Wespe III marschiert weiter

Siegesserie hält an, doch jetzt kommen „die dicken Brocken“

04. April 2017, 12:04 Uhr

Die dritte Mannschaft des SV West-Eimsbüttel ist Spitzeneiter! Zumindest in der Kreisklasse B07-Tabelle des Kalenderjahres 2017, gewann das Team um Spielertrainer Andre Schadwell bis dato alle ihre fünf Spiele bei einem Torverhältnis von 32:2!

Das neueste Opfer der torhungrigen Stellinger wurde an einem schönen Frühlingsabend der Gehörlosen SV, der seinem vorletzten Tabellenplatz entsprechend, von Beginn an arge Nöte hatte, ein eigenes Spiel aufzuziehen, während man hinten früh durch einen Eckball, eingeköpft von Martin Lahs, in Rückstand geriet (3.).

Auch in der Folge blieben die Gastgeber klar tonangebend, doch die zahleichen mutigen Abschlüsse, vor allem aus der Distanz, blieben zunächst unbelohnt, ehe André Werner eine Meyer-Hereingabe in die Spitze clever für den eingewechselten Jan Mesecke ablegte und dieser aus zwölf Metern sicher versenkte (39.). Als André Werner in der ausgiebigen Nachspielzeit des ersten Abschnitts noch aus kürzester Distanz das 3:0 nachlegte, war das Match bereits vor der Pause entschieden, doch Blau-schwarz wollte mehr!

So setzten sie den HGSV weiter ordentlich unter Druck, sodass André Werners 4:0, nur Sekunden nach dem Seitenwechsel, nur allzu folgerichtig war. – keine Chance für Nils Rohwedder, der kurz darauf einem Luftkampf mit dem Torschützen, geschehen in Abschnitt eins, Tribut zollen musste und durch Feldspieler Lucas Möller ersetzt wurde. Sein Comeback hat sich der zuletzt sechs Monate lang Weltreisende Torsteher sicher anders vorgestellt…

Kaum das schwarze Torwarttrikot übergezogen, klingelte es bereits zweimal im Kasten des Aushilfsschlussmanns, der bei Hannes Lahs´ Heber zu zögerlich herauskam (54.), während er gegen André Werners 6:0 nach herrlichem Doppelpass mit Vincenzo Lo Piparo gänzlich machtlos war (57.).
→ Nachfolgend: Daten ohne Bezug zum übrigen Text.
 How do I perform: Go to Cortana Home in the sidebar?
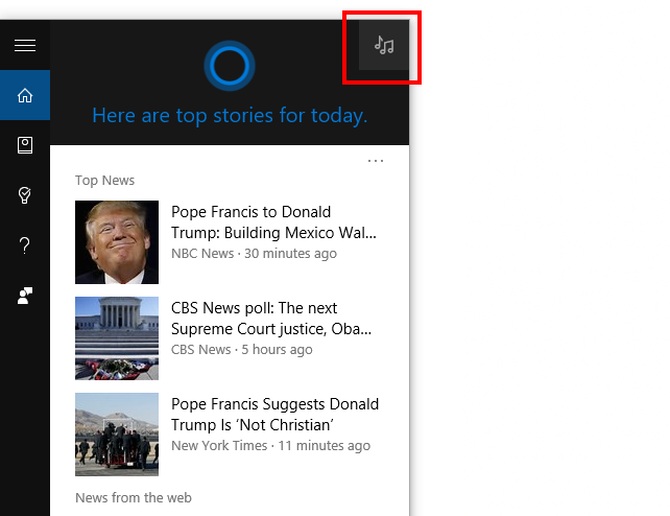pyautogui.click(x=25, y=96)
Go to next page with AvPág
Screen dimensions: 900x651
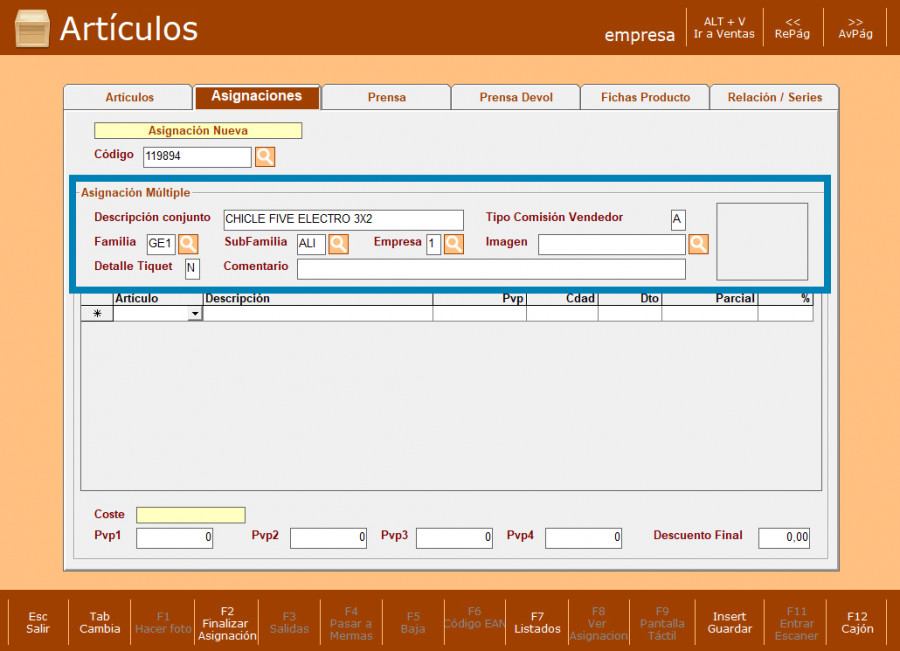(855, 28)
Jene sportliche Machtlosigkeit war es auch, die einigen Gäste-Spielern kräftig aufs Gemüt zu schlagen schien, sodass die Partie in der Folge von unnötiger Hektik, die Schiedsrichter Agustin Camacho Castañeda (Niendorfer TSV) leider nicht dämpfen konnte, heimgesucht wurde.
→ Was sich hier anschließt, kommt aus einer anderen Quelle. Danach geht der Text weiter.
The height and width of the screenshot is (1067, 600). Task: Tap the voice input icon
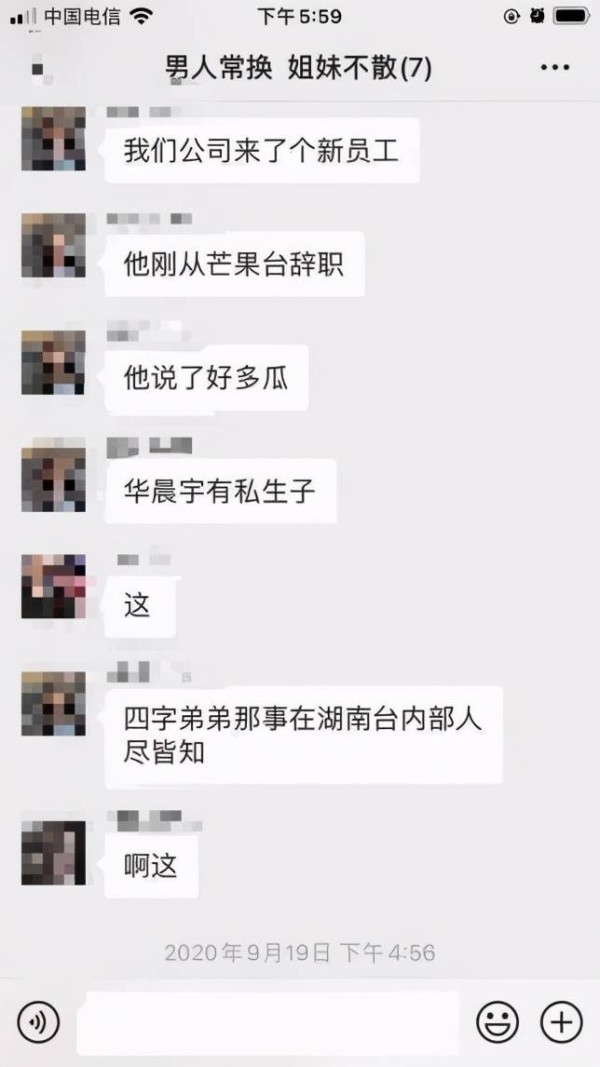(38, 1022)
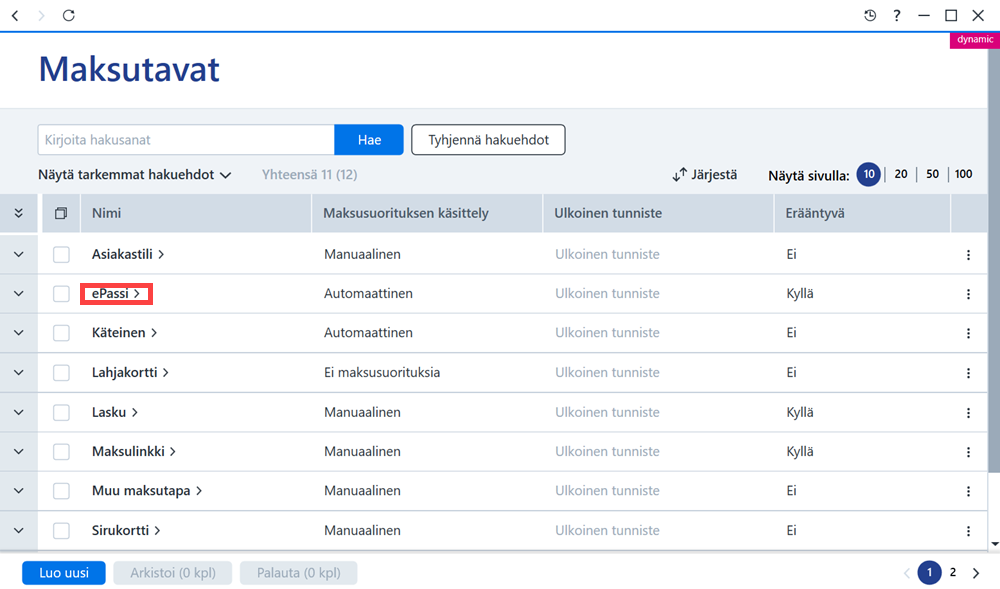
Task: Click the Kirjoita hakusanat search field
Action: click(186, 140)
In einem mittlerweile zähen Match wusste immerhin noch einmal eine schöne Direktabnahme Jan Meseckes zum 7:0 (76.) und André Werners Torriecher bei der 8:0-Endnote zu gefallen, wodurch Paul Hoffmann und Co nicht nur Rang sieben in der Tabelle enterten, sondern dabei auch bereits zum dritten Mal im neuen Jahr die Null hielten.
Die einzige Szene, in der dies ernsthaft in Gefahr geriet, bereinigte Torwart-Oldie Andreas Luderer sicher im Eins-gegen-eins mit dem sichtlich frustrierten Ivan Torgonskij (68.).
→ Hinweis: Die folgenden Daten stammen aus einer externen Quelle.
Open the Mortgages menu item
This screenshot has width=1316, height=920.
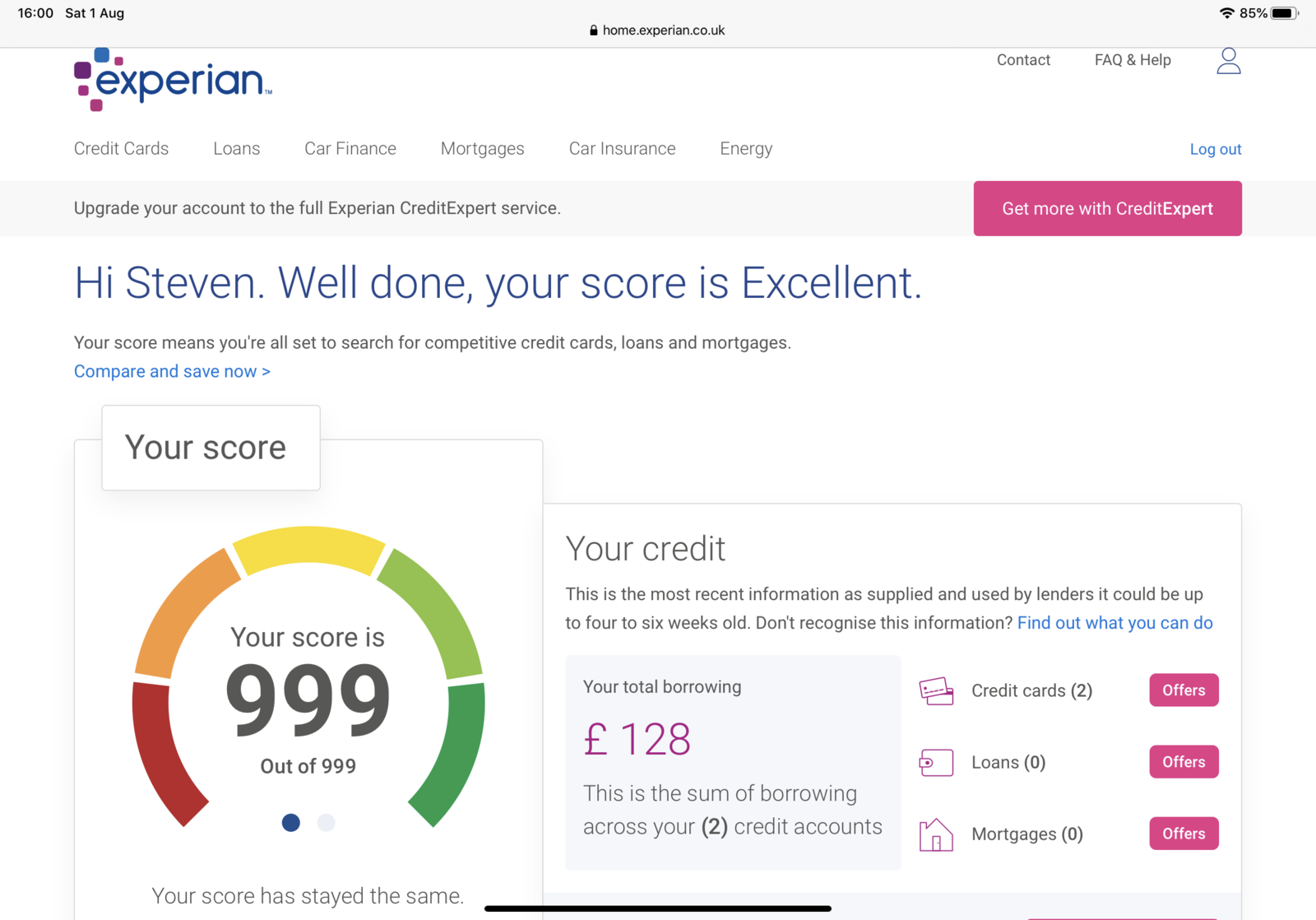(482, 149)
Trotz der starken Serie bleibt Luderer aber Realist: „Wir haben jetzt gegen Mannschaften gewonnen, die mit uns auf Augenhöhe sind oder hinter uns stehen. Jetzt kommen mit BSV II und Hammonia III die dicken Brocken – dann sehen wir, wie gut wir wirklich sind!“, konstatierte der 46-Jährige im Hinblick auf den Beginn des ambitionierten Restprogramms.